◆ Required work
What you copy should be the lines from the one with "You are a computer-use agent. Screen" through the end of the entries, word for word. Omit the pictures.

◆ Working data
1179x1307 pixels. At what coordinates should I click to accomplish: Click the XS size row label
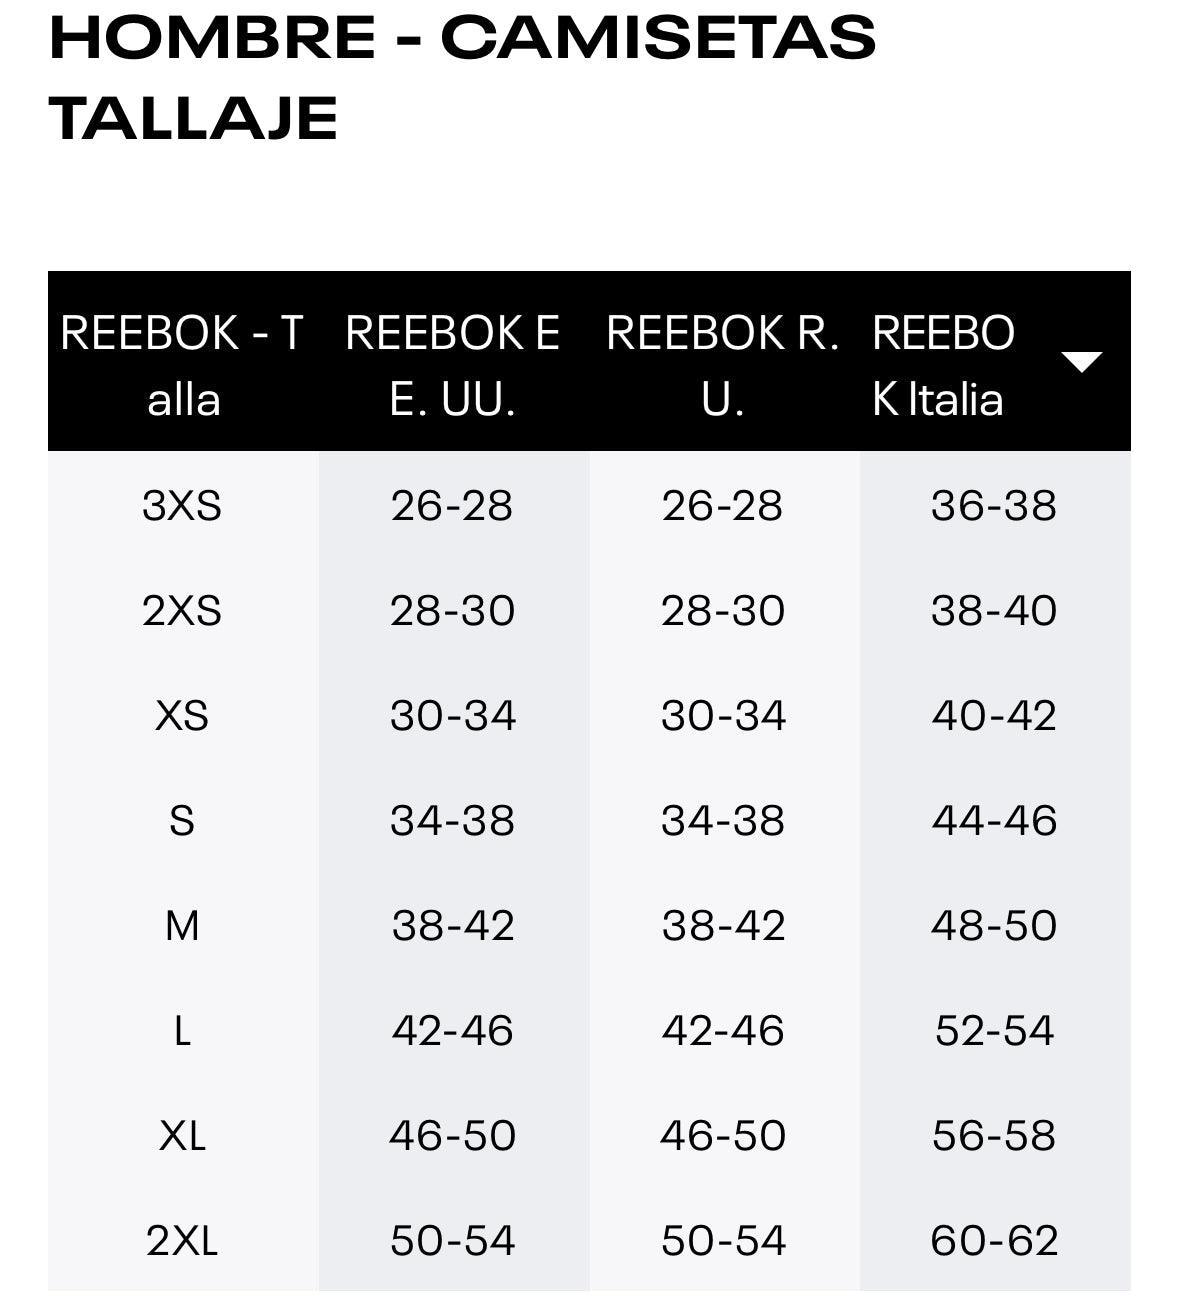tap(182, 716)
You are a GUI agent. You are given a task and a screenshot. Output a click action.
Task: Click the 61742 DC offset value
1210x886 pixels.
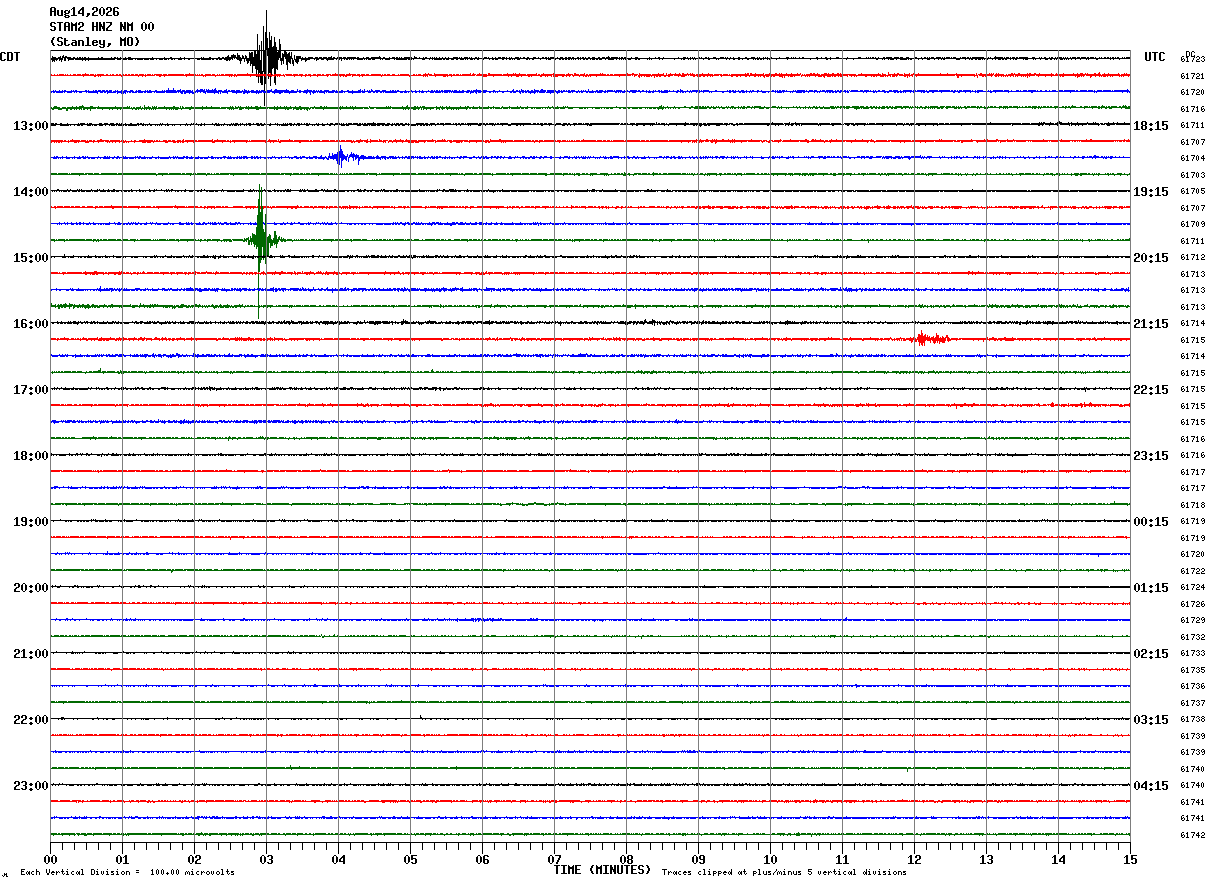pyautogui.click(x=1192, y=835)
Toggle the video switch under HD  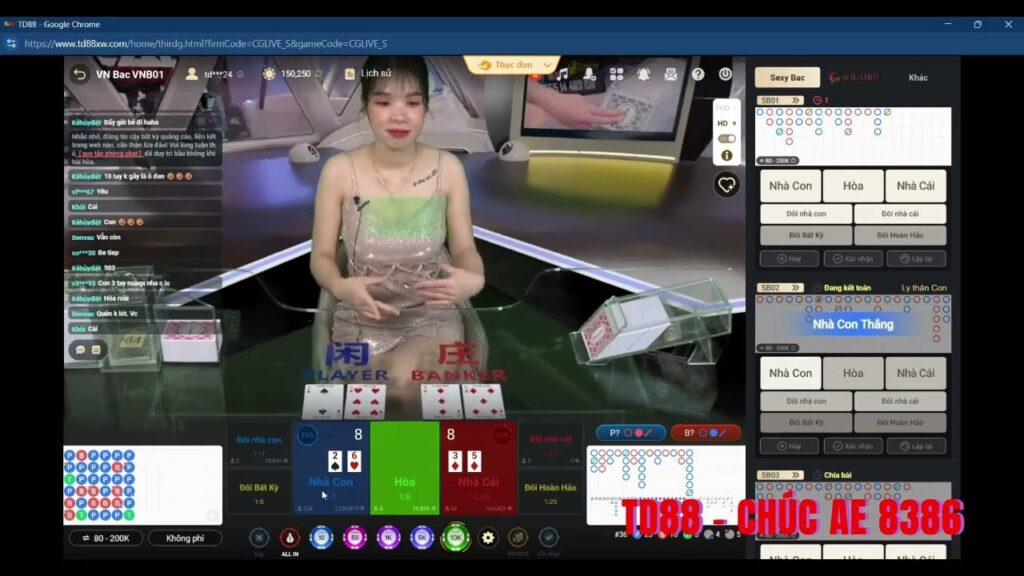click(x=726, y=138)
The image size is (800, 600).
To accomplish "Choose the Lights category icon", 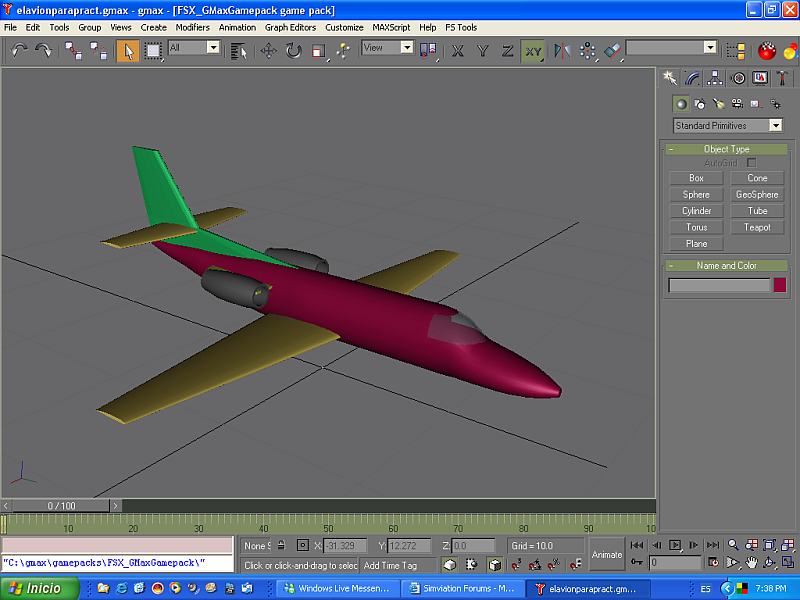I will (x=718, y=104).
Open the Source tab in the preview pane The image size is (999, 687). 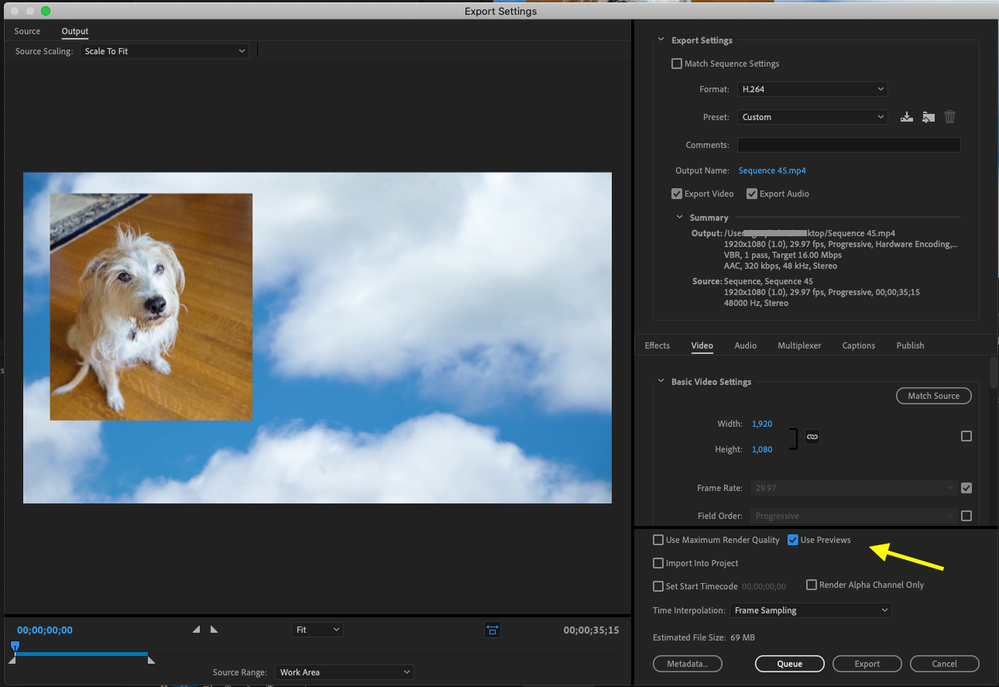pyautogui.click(x=26, y=30)
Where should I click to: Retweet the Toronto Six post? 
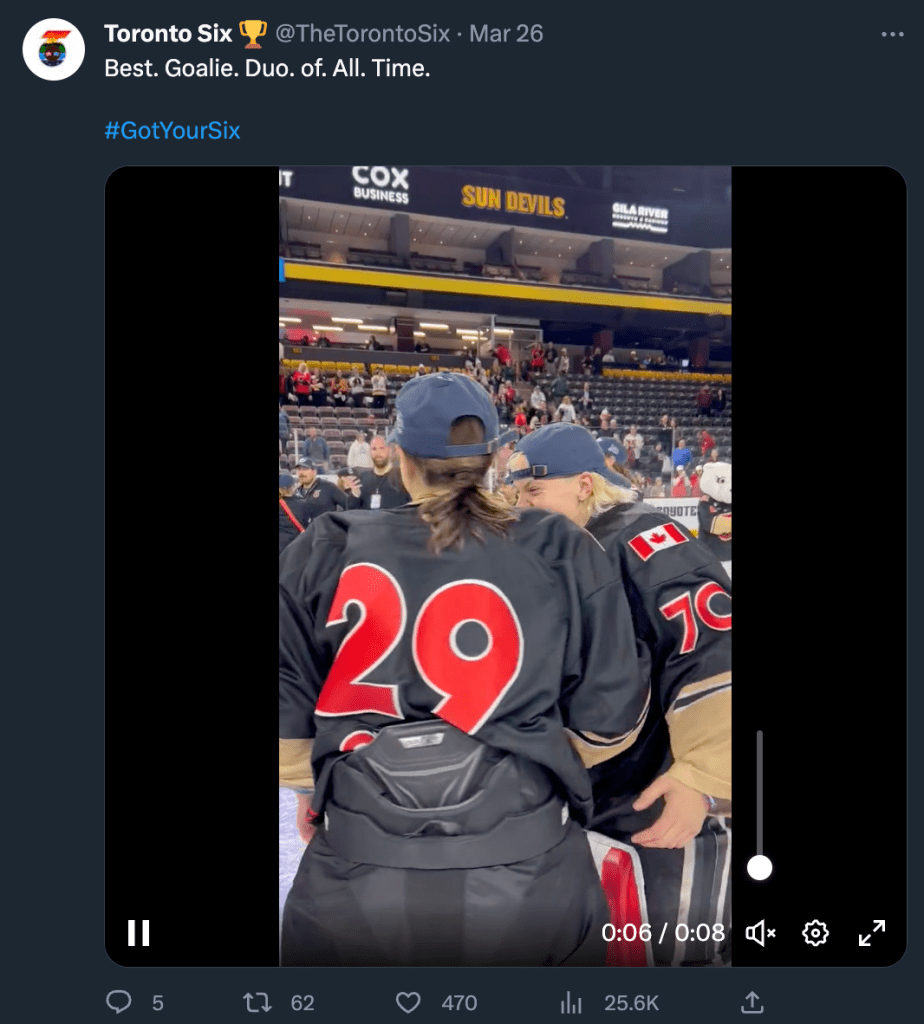tap(258, 1002)
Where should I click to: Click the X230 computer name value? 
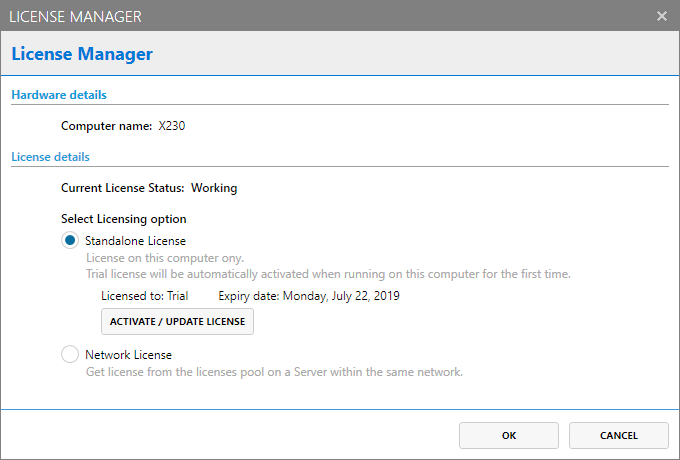172,126
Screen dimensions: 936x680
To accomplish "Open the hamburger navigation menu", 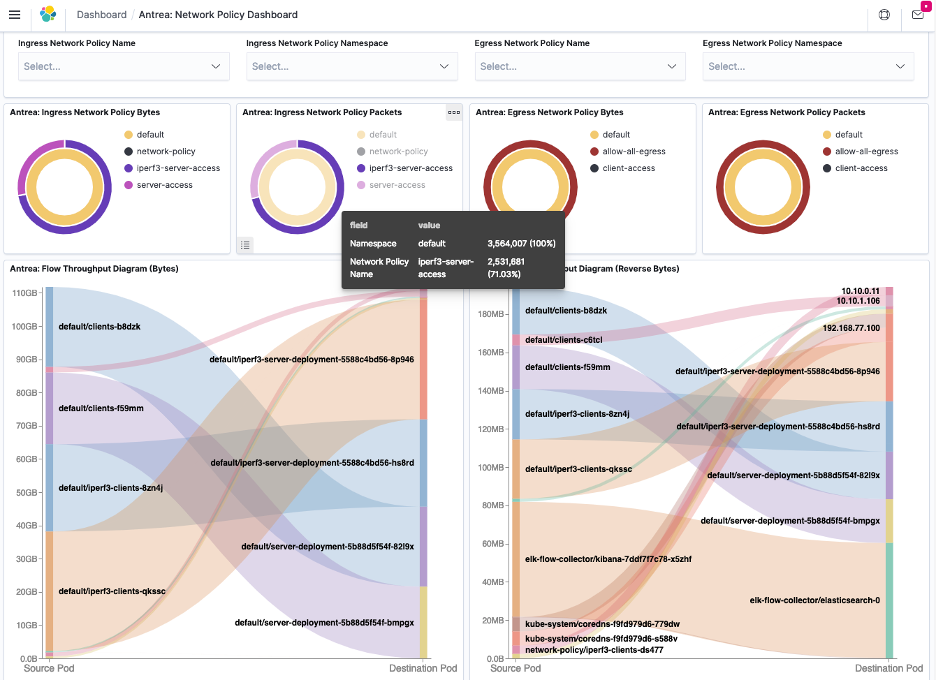I will pos(14,15).
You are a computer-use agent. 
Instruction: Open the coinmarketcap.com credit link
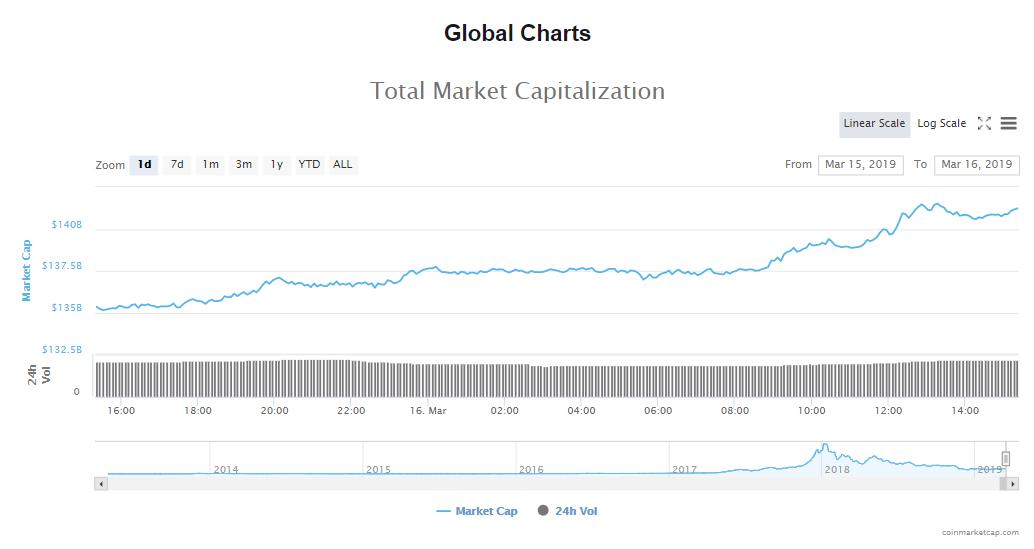pyautogui.click(x=980, y=533)
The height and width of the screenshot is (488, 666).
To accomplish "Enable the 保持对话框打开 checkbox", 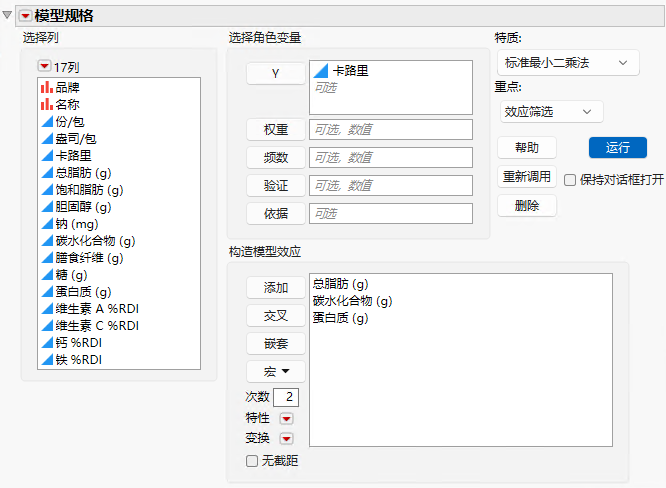I will click(x=570, y=180).
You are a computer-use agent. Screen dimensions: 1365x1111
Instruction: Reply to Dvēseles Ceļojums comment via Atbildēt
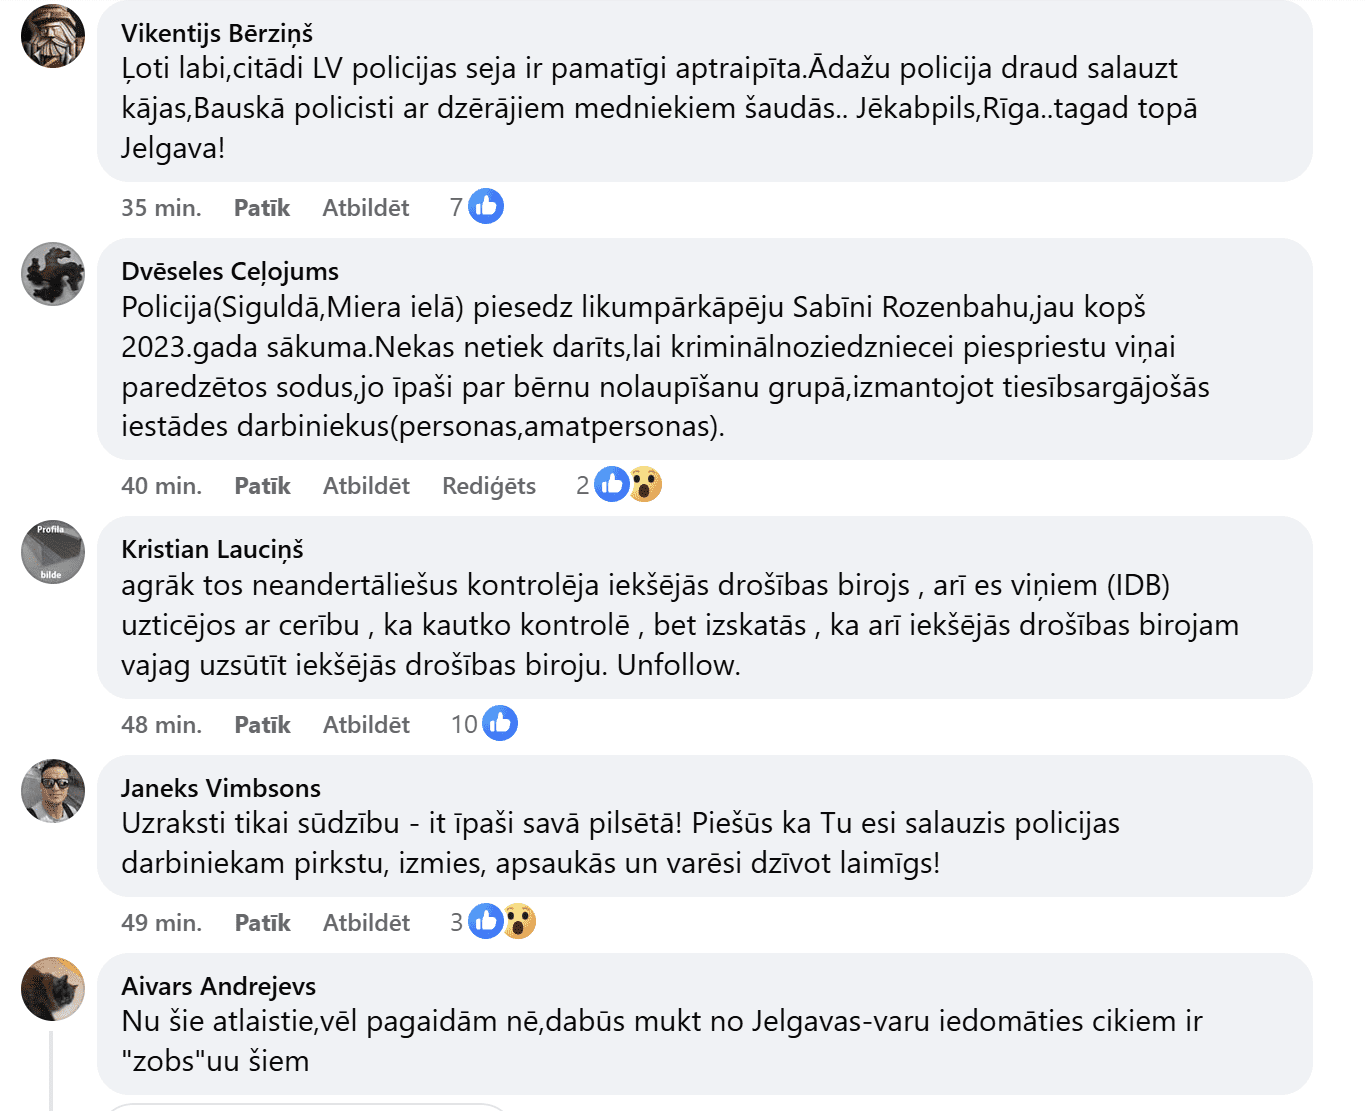tap(366, 486)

◆ Response area
You are a computer-use agent. Screen dimensions: 1365x1111
Instruction: Reply to Dvēseles Ceļojums comment via Atbildēt
tap(366, 486)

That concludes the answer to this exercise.